### INSTRUCTIONS TO FOLLOW
Please extract the passage of the CLI reference below, starting at the words "Top-level help" and stopping after "HttpShardTransport talk to.", and copy it character for character.

Install / run
There are two ways to run the CLI. Both accept identical subcommands.
Dev mode (source checkout)
dotnet run --project src/DocumentForge.Cli -- <command> [args]
Published binary
# Build the single-file binary for your platform ./scripts/publish-dfdb.sh # or publish-dfdb.ps1 on Windows # Then run it from dist/ — no .NET runtime required on the target ./dist/linux-x64/dfdb <command> [args] ./dist/win-x64/dfdb.exe <command> [args]
In the rest of this page we write dfdb; substitute whichever form fits your setup.
Top-level help
dfdb help # or --help, -h dfdb version # or --version, -v
serve
Start the REST API for a single node. This is what the admin UI, the LINQ client, and the HttpShardTransport talk to.
dfdb serve [--config node.json]
[--node-name NAME]
[--port N]
[--data-dir DIR]
[--api-key KEY]
[--replication-secret SECRET]
[--bind-all]
[--replication-role leader|follower]
[--replication-port N]
[--leader-host H] [--leader-port N]
[--auto-failover-seconds N] [--auto-failover-new-port N]
| Flag | Default | Notes |
|---|---|---|
--config | — | Path to a node.json file. Loaded first; other flags override. |
--node-name | node-1 | Shows up in logs, health output, and shard descriptors. |
--port | 5000 | HTTP (or HTTPS, with TLS configured) port. |
--data-dir | ./data | Directory for data.dfdb, WAL, and recovery log. |
--api-key | off | If set, every request must carry Authorization: Bearer <key>. |
--replication-secret | off | Shared secret enforced on the replication handshake. |
--bind-all | loopback | Bind to 0.0.0.0 instead of 127.0.0.1. Only enable behind a trusted network / firewall. |
--replication-role | off | leader or follower. Omit for a single-node setup. |
--replication-port | 5500 | Leader: TCP port for the replication listener. Must differ from --port. |
--leader-host | — | Follower: hostname of the leader. |
--leader-port | — | Follower: replication port on the leader. |
--auto-failover-seconds | off | Follower: promote if the leader is silent this many seconds. |
--auto-failover-new-port | = leader port | Follower: which port to bind as leader once promoted. |
Examples
# Single-node dev dfdb serve --port 5000 --data-dir ./data # Production node with API key + shared secret dfdb serve --config ./node-shard-a.json \ --api-key sk_prod_abc123 \ --replication-secret repl_shared_xyz # Everything via env vars (useful in containers) DFDB_NODE_NAME=shard-a \ DFDB_PORT=5001 \ DFDB_DATA_DIR=/var/lib/dfdb/shard-a \ DFDB_API_KEY=sk_prod_abc123 \ dfdb serve # Leader with replication enabled dfdb serve --port 5000 --data-dir ./data/leader \ --replication-role leader --replication-port 5500 # Follower with auto-failover dfdb serve --port 5010 --data-dir ./data/replica \ --replication-role follower \ --leader-host localhost --leader-port 5500 \ --auto-failover-seconds 10
--replication-role (and the follower flags) and dfdb serve stands up the replication listener or follower loop alongside the HTTP API. See Replication → From the CLI for the full protocol and failure modes.

### RECORDED DATA
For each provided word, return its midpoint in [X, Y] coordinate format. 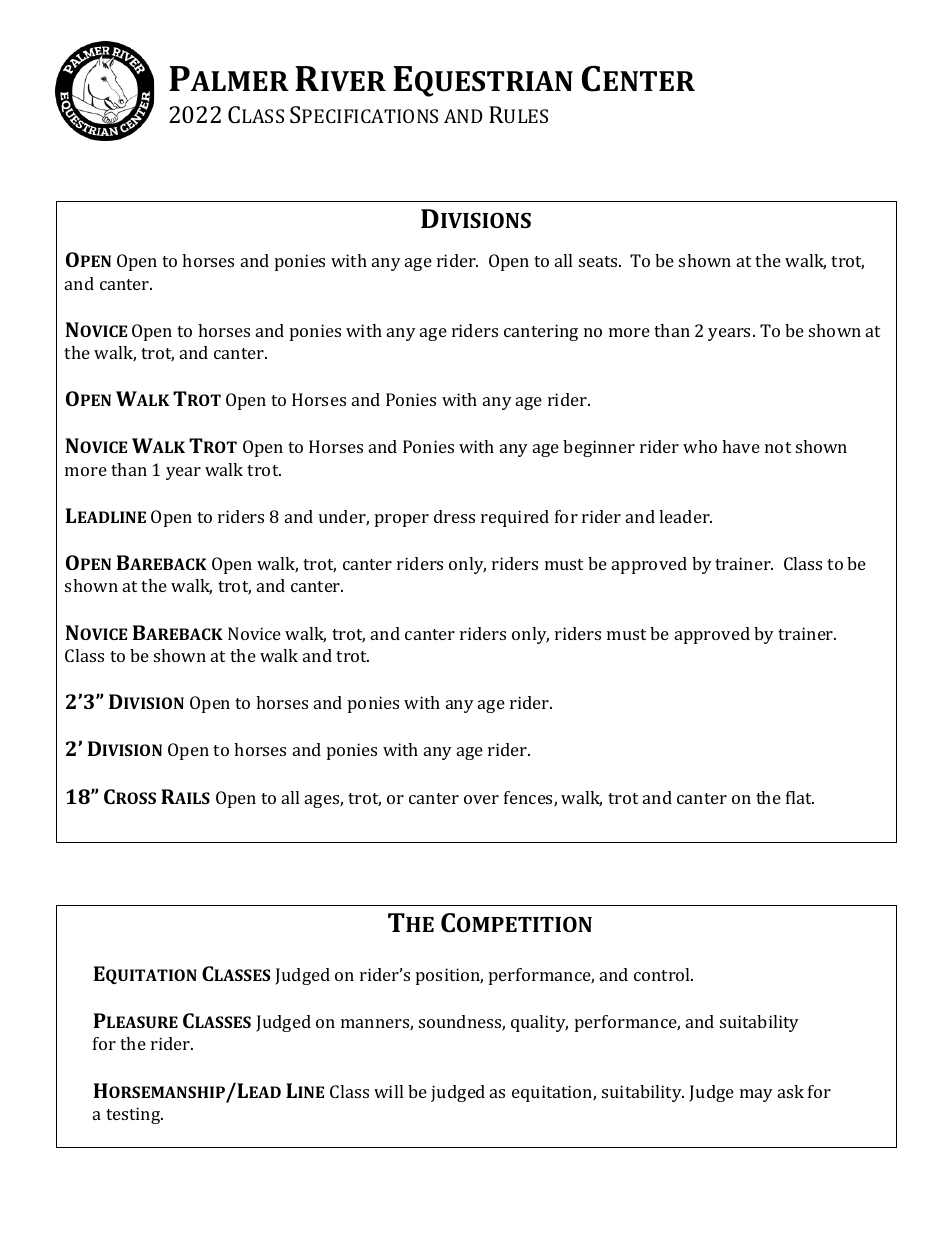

### FULL RESPONSE
Top-level help
dfdb help # or --help, -h dfdb version # or --version, -v
serve
Start the REST API for a single node. This is what the admin UI, the LINQ client, and the HttpShardTransport talk to.